Thanks for reading, hun!  (Now I feel like a true Southerner) - but with that line - the odds refer to the next line - as in, the odds that clouds look like birds (the next line) --

And I'm glad this piece broods -- I usually just get into a really melancholic rut.  So some action is good.



> This has a feeling about it of calm resignation -- of acceptance. But it also seems optimistic. I like how one stanza leads to the next. I think there's a name for that. Maybe someone will come along and give me a clue.
> 
> as it does its thing
> I like that, considering what that thing is, and that is, make all life possible.
> ...



Thanks!  Do you think your pieces are Atlantic in nature?  Mine usually have nothing to do with this city - but are inspired by it.  The environment for me, is conducive to creativity (and melancholy poetry)


----------



## vangoghsear (May 23, 2010)

I like that it begins somewhere after it began.  



> And we're leaving it
> alone, to brood --



This poem seems to me to be about time.  So having it begin in the middle of a thought is like time itself:  no one knows where it began.  To enhance this, Eiji, I would remove that first capital and make the 'and' lowercase.

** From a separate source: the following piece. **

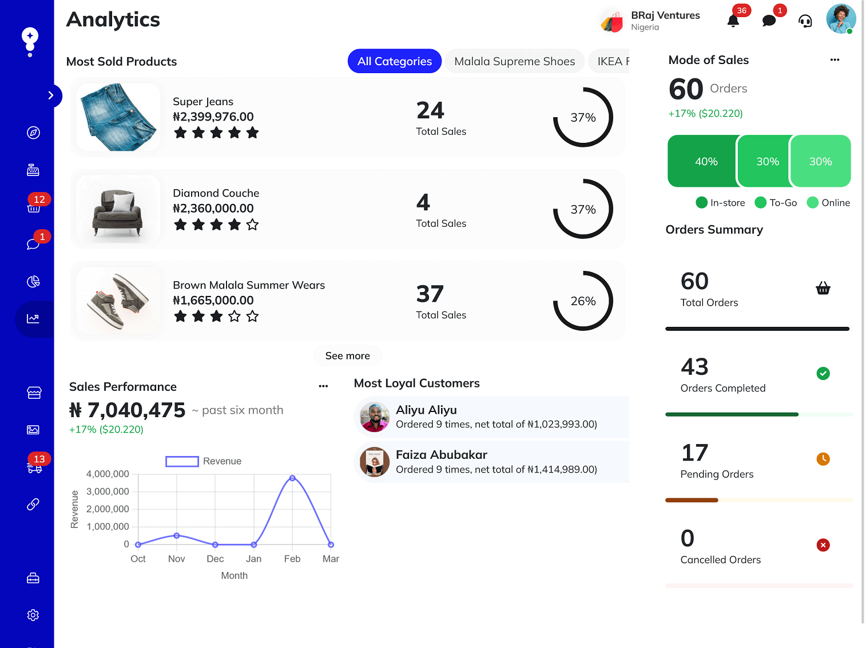
Task: Click the compass discover icon in sidebar
Action: (x=33, y=132)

No crits.  I like the flow and you know I like the slice of life feel of your poetry.


----------



## Chesters Daughter (May 23, 2010)

So you actually are who I thought you might be. I suspected, but this piece confirmed. You already know how much I like this one, especially the stellar ending. The conversation with the cabbie brought it home for me, as a New Yorker, it's a pastime tried and true, that is if talking to yourself is what matters.:wink: Your unique style demands attention, and that's nothing to shake a stick at. 

Best,
Lisa


----------



## SilverMoon (May 23, 2010)

Stephen, I do like the way you begin in mid thought. Endearing to me because that's how my grandmother used to begin her phone calls! But that aside, your poem reads "crisp" with the help of the two line stanzas. Difficult to pull off. I've worked with three lines and much thought has to be given to impact, working with the sparce structure.

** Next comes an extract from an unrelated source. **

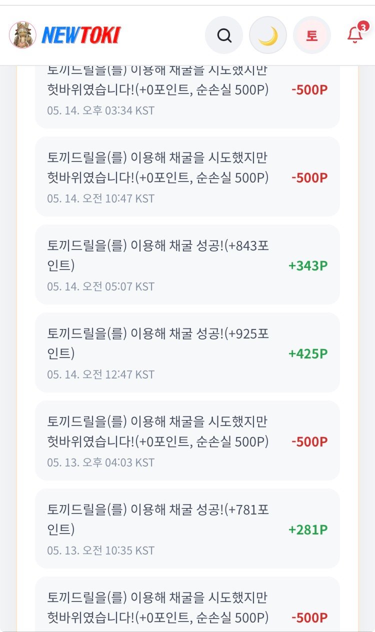Image resolution: width=375 pixels, height=632 pixels.
Task: Click the character avatar beside the NEWTOKI logo
Action: 23,35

Even with structure, I read this as SOC "Stream of Consciouness" poetry. I've made one attempt, though not as successful as yours.

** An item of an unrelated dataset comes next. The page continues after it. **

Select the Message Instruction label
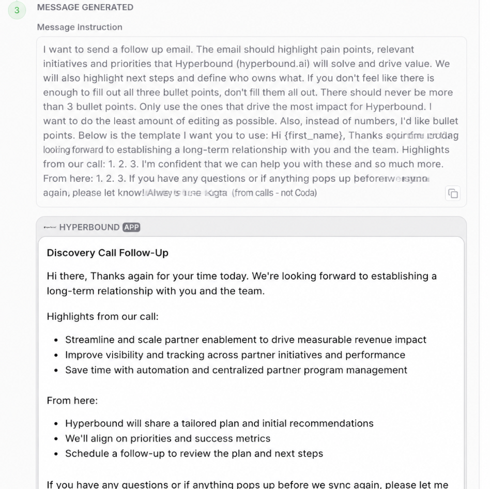Image resolution: width=490 pixels, height=489 pixels. point(80,27)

_We often hear this falls true. No cliche'. It works well. An aside: I was born there._


> to wherever one goes
> when leaving San Fransisco


 
_Anyone coming from a city will relate to this. You can recount your entire life story for yourself, to a cab driver. But the pleasure of "the telling" to a stranger you'll never meet again, is somewhat thrilling in my mind (many a cabs in NYC) You might want to think about injecting this "feeling". I seem to be imposing an emotion on you. But if it applies, I would give your poem a taste of it._


> yourself, a conversation
> with an odd cabbie
> 
> that is, a conversation
> with yourself,


 
_A great ending! But I don't want this poem to end. Very well done. _Laurie


> and whatever the sun
> might look like when flying
> 
> toward it
> as it does its thing


----------



## wacker (May 27, 2010)

excellent work. I like the way the story unfolds where one line is leading  to the next. The imagery and creativity of this work is the work of a true genius.


wacker


----------



## Eiji Tunsinagi (May 29, 2010)

wacker said:


> excellent work. I like the way the story unfolds where one line is leading  to the next. The imagery and creativity of this work is the work of a true genius.
> 
> 
> wacker


 

thanks wacker!


stephen


----------